| A Review of: GideonĘs Blues by Lia Marie TaliaGeorge Boyd's Gideon's Blues is an evocative, powerful, two-act
tragedy about a family and community wrestling with racism and
trying to overcome compromised circumstances. The play opens with
Momma-Louise, the family matriarch and widowed mother of Gideon,
singing the blues. Alone on stage, she speaks to her late husband
Poppy, trying to understand why she has incurred the wrath of the
Lawd Jesus and lost her only son. The rest of the play is an extended
flashback that chronicles the last weeks of Gideon's life.
As a university-educated black man with a bright, attractive wife
and two children, Gideon works as a janitor to keep his family on
a "Spam budget." He has applied for a job as a loans
officer at a bank, but Momma-Lou's frame narrative reminds us
"how much stamina and persistence a black person need to even
apply for a job" in their town.
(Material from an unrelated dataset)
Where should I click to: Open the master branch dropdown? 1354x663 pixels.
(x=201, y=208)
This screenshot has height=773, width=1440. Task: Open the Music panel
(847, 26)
She recounts how Gideon was
reduced to tears that day because the only thing the bank manager
wanted to know about him was whether he was a member of the Olympic
boxing team. Demoralized and desperate, Gideon gets involved with
Seve, his brother-in-law, a hustler who needs Gideon's credibility
to shore up his drug-running enterprise. Brought into the drug-lord
Grebanier's empire, Gideon finds it impossible to resist the
quick-cash, flashy cars, and the instant prestige they bring. Not
surprisingly, this fantasy existence is short-lived. His fall from
grace is accelerated through Act II, when Baye, a streetwalker and
Seve's sometimes-girlfriend, tells Gideon's wife, Cherlene, about
the source of his bounty. An anti-drug advocate, Cherlene condemns
Gideon with heartbreaking passion. However, it is Momma-Lou, with
even greater despair, who finally stops Gideon short. Terrified of
the influence of Grebanier, whom she sees as "an agitatin'
devil - a Shango," Momma-Lou makes a terrible sacrifice. The
play ends as it began, with Momma-Lou again singing the blues, a
tribute to Gideon and a dirge for the soul that she believes he
lost and that she had to save.
Gideon's Blues evokes echoes of Othello. Both protagonists are
pitted against a racist society that rewards their enterprise and
intelligence, yet restricts their abilities to achieve true equality.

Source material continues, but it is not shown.